Exercise instructions: Leaving out every line that comes before the one containing "Toggle off fun facts on lock screen", output the rest of the records exactly, the final line included.

(Stored data entries)
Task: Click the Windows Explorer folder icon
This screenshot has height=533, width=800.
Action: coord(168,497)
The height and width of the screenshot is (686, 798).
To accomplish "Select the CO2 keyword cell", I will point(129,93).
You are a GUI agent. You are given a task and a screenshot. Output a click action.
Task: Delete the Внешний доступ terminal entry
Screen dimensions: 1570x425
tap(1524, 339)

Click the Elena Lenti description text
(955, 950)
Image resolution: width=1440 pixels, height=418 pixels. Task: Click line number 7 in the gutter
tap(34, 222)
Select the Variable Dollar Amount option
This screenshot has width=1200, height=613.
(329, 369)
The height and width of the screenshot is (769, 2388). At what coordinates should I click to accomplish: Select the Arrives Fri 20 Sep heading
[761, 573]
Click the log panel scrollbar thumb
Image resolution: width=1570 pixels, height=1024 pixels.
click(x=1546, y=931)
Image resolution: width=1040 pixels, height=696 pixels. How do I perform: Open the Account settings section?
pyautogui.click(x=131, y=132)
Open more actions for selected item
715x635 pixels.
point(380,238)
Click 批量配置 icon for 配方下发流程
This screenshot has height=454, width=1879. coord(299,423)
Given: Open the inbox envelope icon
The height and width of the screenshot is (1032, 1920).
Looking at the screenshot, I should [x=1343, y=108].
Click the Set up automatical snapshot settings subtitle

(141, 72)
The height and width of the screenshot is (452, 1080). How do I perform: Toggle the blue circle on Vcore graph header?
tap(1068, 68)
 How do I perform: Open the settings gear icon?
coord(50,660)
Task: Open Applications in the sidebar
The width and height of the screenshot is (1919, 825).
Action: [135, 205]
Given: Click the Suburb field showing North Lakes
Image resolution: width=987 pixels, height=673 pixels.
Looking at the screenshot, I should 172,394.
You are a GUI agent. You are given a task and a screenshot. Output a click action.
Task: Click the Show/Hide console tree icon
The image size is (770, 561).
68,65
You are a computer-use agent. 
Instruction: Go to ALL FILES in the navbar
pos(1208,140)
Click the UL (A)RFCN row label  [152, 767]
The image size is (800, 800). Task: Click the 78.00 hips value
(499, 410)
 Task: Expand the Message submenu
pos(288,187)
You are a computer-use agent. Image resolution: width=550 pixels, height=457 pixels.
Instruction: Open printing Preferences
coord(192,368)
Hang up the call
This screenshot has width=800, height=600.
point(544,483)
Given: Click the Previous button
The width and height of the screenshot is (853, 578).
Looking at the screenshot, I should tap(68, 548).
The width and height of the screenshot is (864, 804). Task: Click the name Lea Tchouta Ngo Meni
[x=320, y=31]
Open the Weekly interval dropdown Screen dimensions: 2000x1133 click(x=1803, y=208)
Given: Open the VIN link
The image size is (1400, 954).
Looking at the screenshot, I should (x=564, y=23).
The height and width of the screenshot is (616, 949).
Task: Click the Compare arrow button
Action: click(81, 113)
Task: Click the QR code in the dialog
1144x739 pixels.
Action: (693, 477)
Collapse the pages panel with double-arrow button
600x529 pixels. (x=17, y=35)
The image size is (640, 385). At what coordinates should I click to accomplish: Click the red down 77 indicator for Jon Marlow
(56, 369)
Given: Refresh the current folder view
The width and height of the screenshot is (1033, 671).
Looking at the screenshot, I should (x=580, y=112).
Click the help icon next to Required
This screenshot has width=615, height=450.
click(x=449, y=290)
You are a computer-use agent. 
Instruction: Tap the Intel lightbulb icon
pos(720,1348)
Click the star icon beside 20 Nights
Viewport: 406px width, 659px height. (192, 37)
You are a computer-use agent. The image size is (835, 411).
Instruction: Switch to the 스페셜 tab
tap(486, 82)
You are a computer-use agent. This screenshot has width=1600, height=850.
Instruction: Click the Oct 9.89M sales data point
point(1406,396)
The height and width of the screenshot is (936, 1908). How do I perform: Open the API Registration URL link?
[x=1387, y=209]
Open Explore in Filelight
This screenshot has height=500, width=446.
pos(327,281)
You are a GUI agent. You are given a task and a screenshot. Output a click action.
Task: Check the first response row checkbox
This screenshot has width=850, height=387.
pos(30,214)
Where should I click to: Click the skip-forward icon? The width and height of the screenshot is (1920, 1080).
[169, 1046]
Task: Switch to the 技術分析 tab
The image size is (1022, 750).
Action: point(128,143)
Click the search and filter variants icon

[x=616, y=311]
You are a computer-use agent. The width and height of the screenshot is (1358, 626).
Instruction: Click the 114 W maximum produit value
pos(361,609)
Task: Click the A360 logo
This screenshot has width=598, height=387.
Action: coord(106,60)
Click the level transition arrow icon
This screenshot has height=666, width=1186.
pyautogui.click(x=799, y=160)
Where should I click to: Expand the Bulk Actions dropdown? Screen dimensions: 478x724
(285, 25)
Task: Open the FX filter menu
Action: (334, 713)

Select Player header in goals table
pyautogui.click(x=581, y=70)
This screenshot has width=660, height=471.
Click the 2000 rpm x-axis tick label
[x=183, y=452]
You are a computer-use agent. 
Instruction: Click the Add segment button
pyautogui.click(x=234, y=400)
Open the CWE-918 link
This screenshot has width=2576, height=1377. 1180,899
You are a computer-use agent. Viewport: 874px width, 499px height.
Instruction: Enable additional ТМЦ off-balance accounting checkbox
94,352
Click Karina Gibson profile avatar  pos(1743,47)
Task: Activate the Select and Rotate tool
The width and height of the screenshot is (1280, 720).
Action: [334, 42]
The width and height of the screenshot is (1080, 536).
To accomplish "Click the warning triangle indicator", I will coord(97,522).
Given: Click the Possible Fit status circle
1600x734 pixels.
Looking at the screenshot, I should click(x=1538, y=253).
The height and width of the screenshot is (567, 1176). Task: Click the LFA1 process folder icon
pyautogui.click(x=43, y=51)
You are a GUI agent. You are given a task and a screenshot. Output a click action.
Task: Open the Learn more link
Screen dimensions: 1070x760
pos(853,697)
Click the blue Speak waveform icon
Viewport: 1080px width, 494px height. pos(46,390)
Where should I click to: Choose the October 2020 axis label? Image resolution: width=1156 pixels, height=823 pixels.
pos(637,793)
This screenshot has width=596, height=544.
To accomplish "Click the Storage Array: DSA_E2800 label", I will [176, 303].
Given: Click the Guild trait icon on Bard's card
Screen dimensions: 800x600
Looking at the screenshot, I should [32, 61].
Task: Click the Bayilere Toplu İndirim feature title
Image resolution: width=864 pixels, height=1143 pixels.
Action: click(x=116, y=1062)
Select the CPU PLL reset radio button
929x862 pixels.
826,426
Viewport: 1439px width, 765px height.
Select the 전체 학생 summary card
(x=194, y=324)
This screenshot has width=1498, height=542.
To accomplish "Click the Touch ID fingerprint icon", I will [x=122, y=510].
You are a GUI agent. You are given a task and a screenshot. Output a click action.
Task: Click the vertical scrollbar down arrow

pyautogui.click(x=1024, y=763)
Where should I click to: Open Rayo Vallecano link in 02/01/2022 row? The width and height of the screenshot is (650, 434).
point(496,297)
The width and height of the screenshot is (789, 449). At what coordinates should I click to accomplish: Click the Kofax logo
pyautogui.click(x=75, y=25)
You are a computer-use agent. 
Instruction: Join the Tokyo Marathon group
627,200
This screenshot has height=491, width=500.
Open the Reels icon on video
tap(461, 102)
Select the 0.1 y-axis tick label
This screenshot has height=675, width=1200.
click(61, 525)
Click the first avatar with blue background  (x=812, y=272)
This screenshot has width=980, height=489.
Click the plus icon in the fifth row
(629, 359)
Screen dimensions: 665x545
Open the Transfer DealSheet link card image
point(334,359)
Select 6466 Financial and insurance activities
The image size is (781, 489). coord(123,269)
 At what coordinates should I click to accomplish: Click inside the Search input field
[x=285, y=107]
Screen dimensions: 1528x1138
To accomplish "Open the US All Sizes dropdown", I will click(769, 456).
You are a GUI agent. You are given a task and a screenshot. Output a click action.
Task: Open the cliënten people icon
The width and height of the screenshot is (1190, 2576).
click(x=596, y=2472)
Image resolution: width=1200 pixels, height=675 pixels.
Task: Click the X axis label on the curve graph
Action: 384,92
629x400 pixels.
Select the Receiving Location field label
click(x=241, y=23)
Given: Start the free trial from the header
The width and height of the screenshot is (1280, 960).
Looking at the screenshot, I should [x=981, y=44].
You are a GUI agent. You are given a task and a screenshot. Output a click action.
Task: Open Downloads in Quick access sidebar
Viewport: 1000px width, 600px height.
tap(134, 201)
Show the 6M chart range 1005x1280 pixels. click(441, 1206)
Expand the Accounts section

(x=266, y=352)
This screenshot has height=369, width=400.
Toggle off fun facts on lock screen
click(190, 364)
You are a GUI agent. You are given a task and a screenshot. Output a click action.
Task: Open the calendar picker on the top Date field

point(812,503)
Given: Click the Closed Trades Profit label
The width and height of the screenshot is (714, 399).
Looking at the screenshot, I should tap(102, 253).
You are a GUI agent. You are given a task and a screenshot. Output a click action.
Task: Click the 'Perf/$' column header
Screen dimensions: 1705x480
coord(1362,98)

Answer for the task:
Toggle off fun facts on lock screen
click(190, 364)
You are a GUI agent. You are given a task and a screenshot. Output a click action.
Task: Open the calendar picker on the top Date field

point(812,503)
Given: Click the Closed Trades Profit label
The width and height of the screenshot is (714, 399).
Looking at the screenshot, I should tap(102, 253).
You are a GUI agent. You are given a task and a screenshot. Output a click action.
Task: Click the 'Perf/$' column header
Screen dimensions: 1705x480
coord(1362,98)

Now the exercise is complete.